Fourth—As we understand the evidence, the ownership of Mrs. White and her children in the strip two feet wide covered by the mortgage was not derived from the deceased testator, William White, but was conveyed to them *147after his death by one Richard Atkin and wife. On June 22, 1877, Atkin executed a deed conveying the strip to Mrs. White and the four children. By this deed, Joseph I. White became the owner of only one undivided one-fifth part of the strip. The decree correctly finds him to be the owner of one undivided one-fourth part of all the mortgaged premises except the strip in question, but the decree is manifestly erroneous so far as it finds him to be the owner of one-fourth of the strip, instead of finding him to be the owner of one-fifth thereof. The decree should, therefore, be corrected in this respect, so as to conform to the proof.

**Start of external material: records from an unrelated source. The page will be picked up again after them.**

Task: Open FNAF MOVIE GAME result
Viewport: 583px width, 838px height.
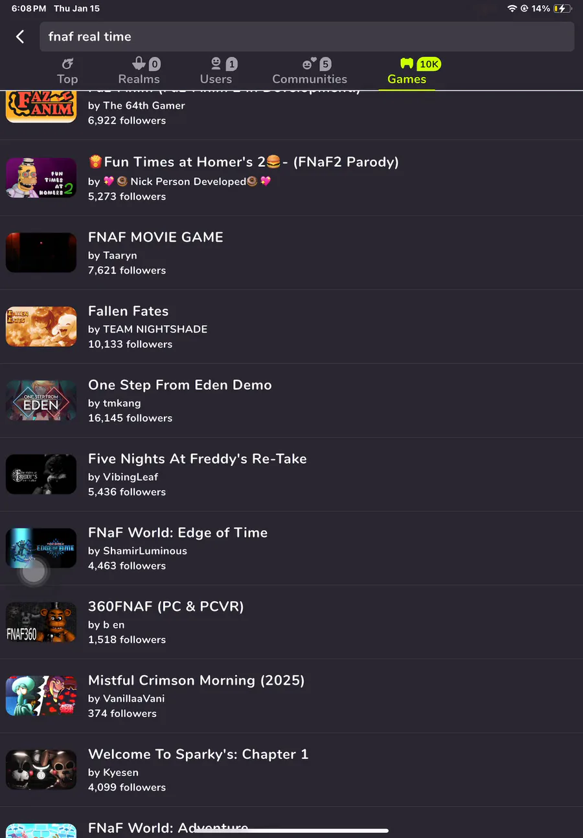Action: coord(292,253)
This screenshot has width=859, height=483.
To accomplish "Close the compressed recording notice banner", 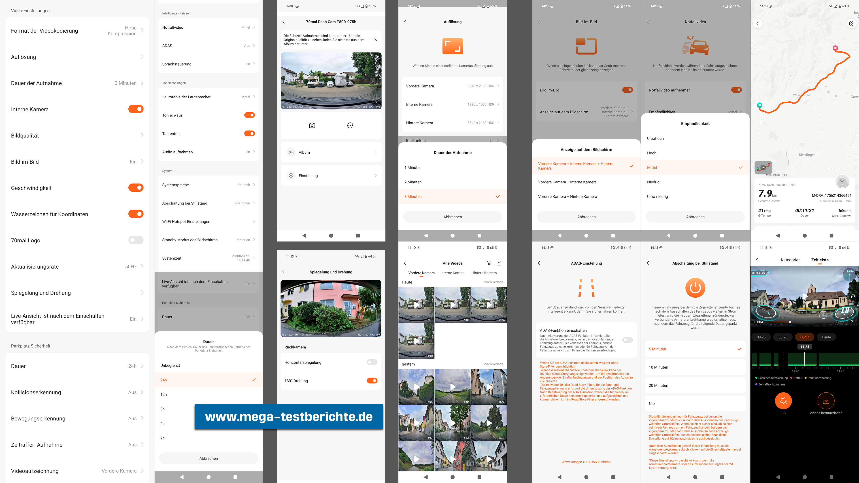I will (x=375, y=40).
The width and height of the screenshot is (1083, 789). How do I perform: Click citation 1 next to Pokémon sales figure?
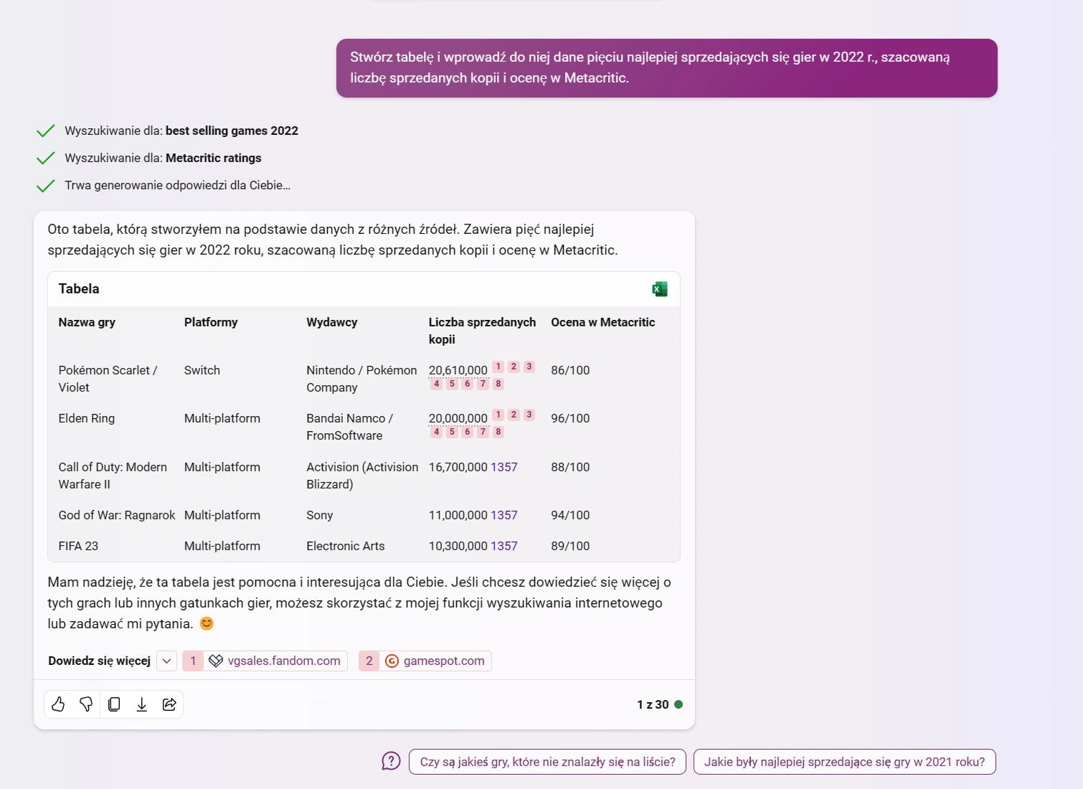coord(498,367)
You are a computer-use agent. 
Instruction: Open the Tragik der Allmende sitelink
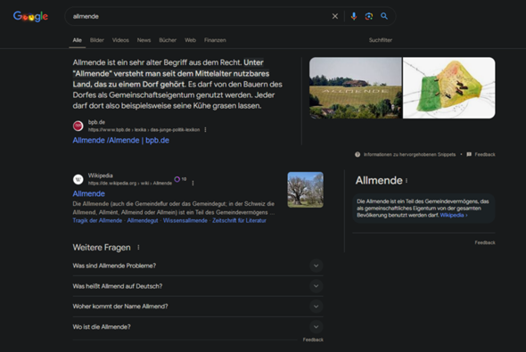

Fifth—Mrs. White was entitled to dower in the one-fourth part of the mortgaged premises (except the strip) owned by her son, Joseph. (Ward v. Ward, supra). But her dower in this interest did not pass to the appellant as mortgagee by reason of the mortgage. The mortgage did not convey Joseph’s interest. There is nothing to show that the dower therein was ever assigned. Dower may be released to the owner of the fee, but no other disposition can be made of it until it has -been set apart. (Best v. Jenks, 123 Ill. 447). The right of dower in a widow is no estate in the land until it has been assigned, but it is a right resting in action only, and cannot be aliened. (McNeer v. McNeer, 142 Ill. 388). We do not agree with counsel for -appellant in his contention that the bank is entitled to a lien on said dower interest, but regard the decree as correct iu not awarding such lien.
By reason of the two errors in regard to the improvements and the extent of the outstanding interest in the strip described in the mortgage, the decree will be reversed, and the cause is,remanded to the circuit court for further proceedings in accordance with the views herein expressed. Reversed and remanded.